Mike Godwin

Mike Godwin

Non-resident Distinguished Senior Fellow, Technology & Innovation, R Street Institute

Mike Godwin focuses his research and writing on the areas of patent and copyright reform, surveillance reform, technology policy, freedom of expression and global internet policy.

He previously served as a senior policy advisor at Internews, advising the organization’s public-policy partners in developing and transitional democracies as part of the Global Internet Policy Project.

Mike also served as general counsel for the California-based Wikimedia Foundation, which operates Wikipedia and other collaborative projects. There, he created and directed anti-censorship, privacy, trademark and copyright strategies and policies including Wikimedia’s responses to the SOPA and PIPA initiatives.

Prior to that, Godwin was the first staff counsel for the Electronic Frontier Foundation, which he advised on a range of legal issues centered on freedom of expression and privacy rights during the accelerating growth of Internet access in the United States.

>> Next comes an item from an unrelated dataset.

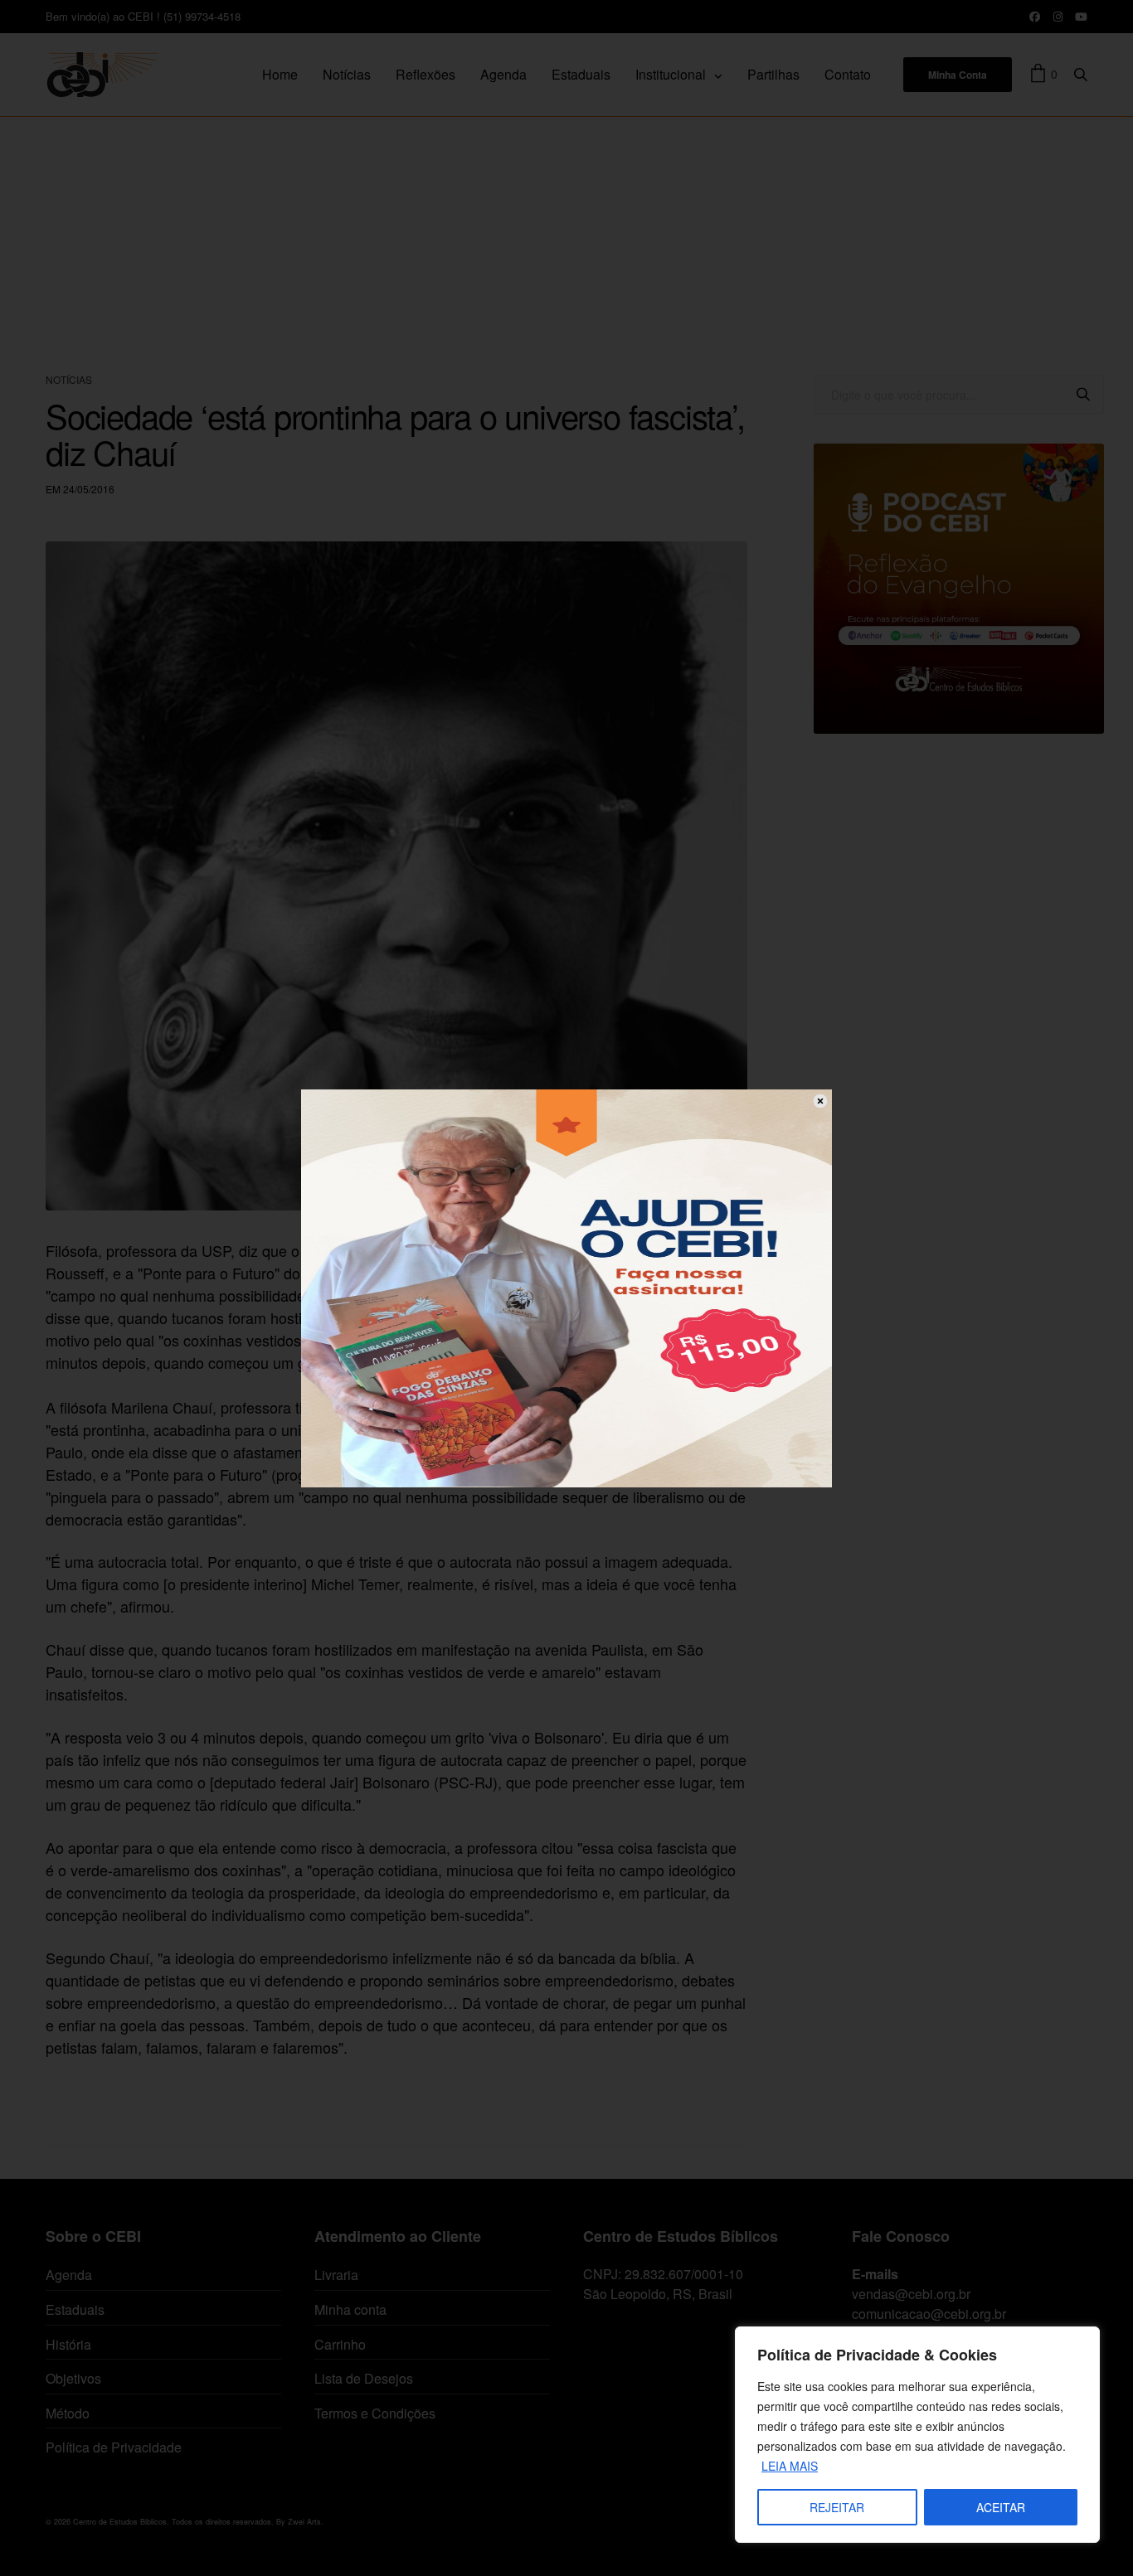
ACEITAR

His continuing career as an Internet-law thought leader has included a policy fellowship at the Center for Democracy and Technology and a research fellowship at Yale Law School.

Early in his career, he served as a reporter and later editor-in-chief of The Daily Texan. He is also a contributing editor at Reason magazine and is the originator of the widely cited “Godwin’s Law of Nazi Analogies,” which, in 2012, was added to the Oxford English Dictionary.

Godwin received his bachelor’s and juris doctor at the University of Texas at Austin.